🤖 Stan's Robot Shop — Production-Grade Microservices on AWS EKS

Deployed, stress-tested, and broken on purpose. This is what a real Kubernetes project looks like.

📌 What This Project Actually Is

This is not a "kubectl apply and call it done" project.

Stan's Robot Shop was deployed on a multi-node AWS EKS cluster and deliberately pushed beyond a standard deployment — with real traffic, real autoscaling, real failures, and real debugging.

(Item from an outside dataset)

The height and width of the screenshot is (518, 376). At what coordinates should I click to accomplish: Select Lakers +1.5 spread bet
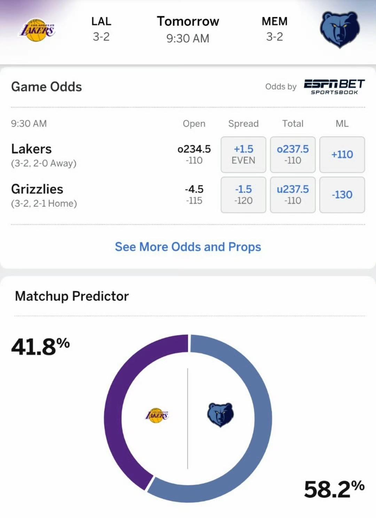click(243, 155)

The goal was to understand how a distributed system behaves under load, where it breaks, and how to fix it.

The focus throughout: system behavior, not just configuration.

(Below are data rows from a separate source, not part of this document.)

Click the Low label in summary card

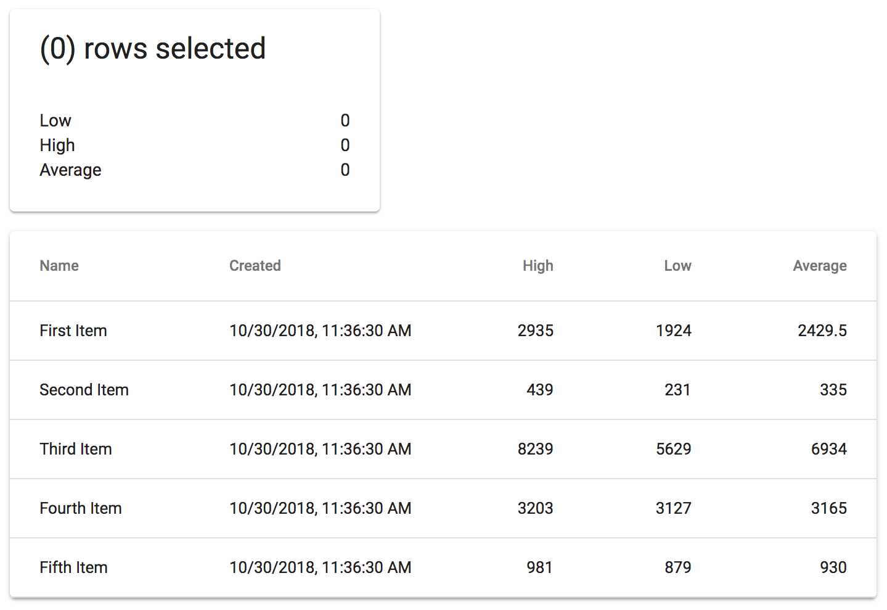55,120
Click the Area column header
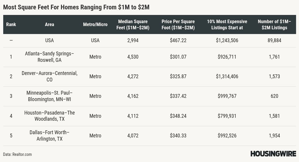Screen dimensions: 299x162 (x=50, y=24)
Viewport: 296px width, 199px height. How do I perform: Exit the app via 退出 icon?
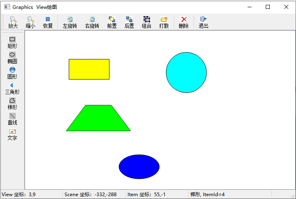pos(203,22)
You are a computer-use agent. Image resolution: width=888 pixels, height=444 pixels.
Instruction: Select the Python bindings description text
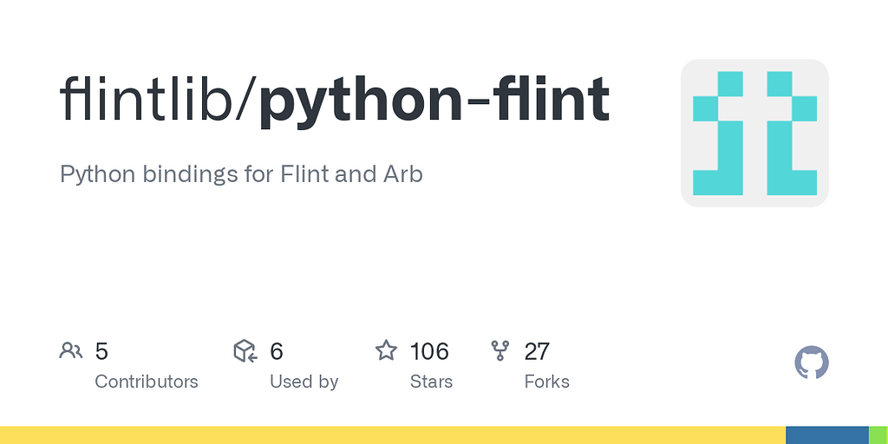click(x=241, y=175)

⚡ Key Results (What Recruiters Care About)

Metric	Result
🚀 Peak throughput	~4,850 requests/sec
✅ Failure rate at 1000 concurrent users	~0%
⚡ p95 latency	~195 ms
🔍 Bottleneck identified	Catalogue service at >170% CPU
🔧 Critical bug fixed	Istio routing misconfiguration blocking traffic distribution
📈 HPA validated	Live autoscaling under sustained load

🏗️ Architecture Overview

Users
  │
  ▼
AWS Elastic Load Balancer
  │
  ▼
Istio Ingress Gateway
  │
  ├──► Web (NodeJS Frontend)
  ├──► Catalogue ──► MongoDB
  ├──► Cart ──────► Redis
  ├──► User ──────► MongoDB + Redis
  ├──► Shipping ──► MySQL
  ├──► Ratings ───► MySQL
  ├──► Payment ───► RabbitMQ
  └──► Dispatch ──► RabbitMQ
         │
         ▼
  Prometheus ──► Grafana Dashboards

8-node cluster topology:

5 nodes → stateless application workloads
3 nodes → dedicated database workloads (isolated with taints)

🧰 Tech Stack

Application Layer (Polyglot Microservices)

Service	Language	Database
Web	NodeJS + AngularJS	—
Catalogue	NodeJS (Express)	MongoDB
Cart	—	Redis
User	—	MongoDB + Redis
Shipping	Java (Spring Boot)	MySQL
Ratings	PHP (Apache)	MySQL
Payment	Python (Flask)	RabbitMQ
Dispatch	Golang	RabbitMQ

Infrastructure Layer

Component	Tool
Container Orchestration	AWS EKS (Kubernetes)
Service Mesh	Istio
Package Management	Helm + Kustomize
GitOps	ArgoCD
Monitoring	Prometheus + Grafana
Load Testing	k6
Messaging	RabbitMQ

⚙️ Infrastructure Design

Multi-Node EKS Cluster

The cluster separates stateful and stateless workloads — a pattern that matters in production:

Application nodes (×2) handle all microservice pods. Spread using pod anti-affinity to avoid co-location of critical replicas.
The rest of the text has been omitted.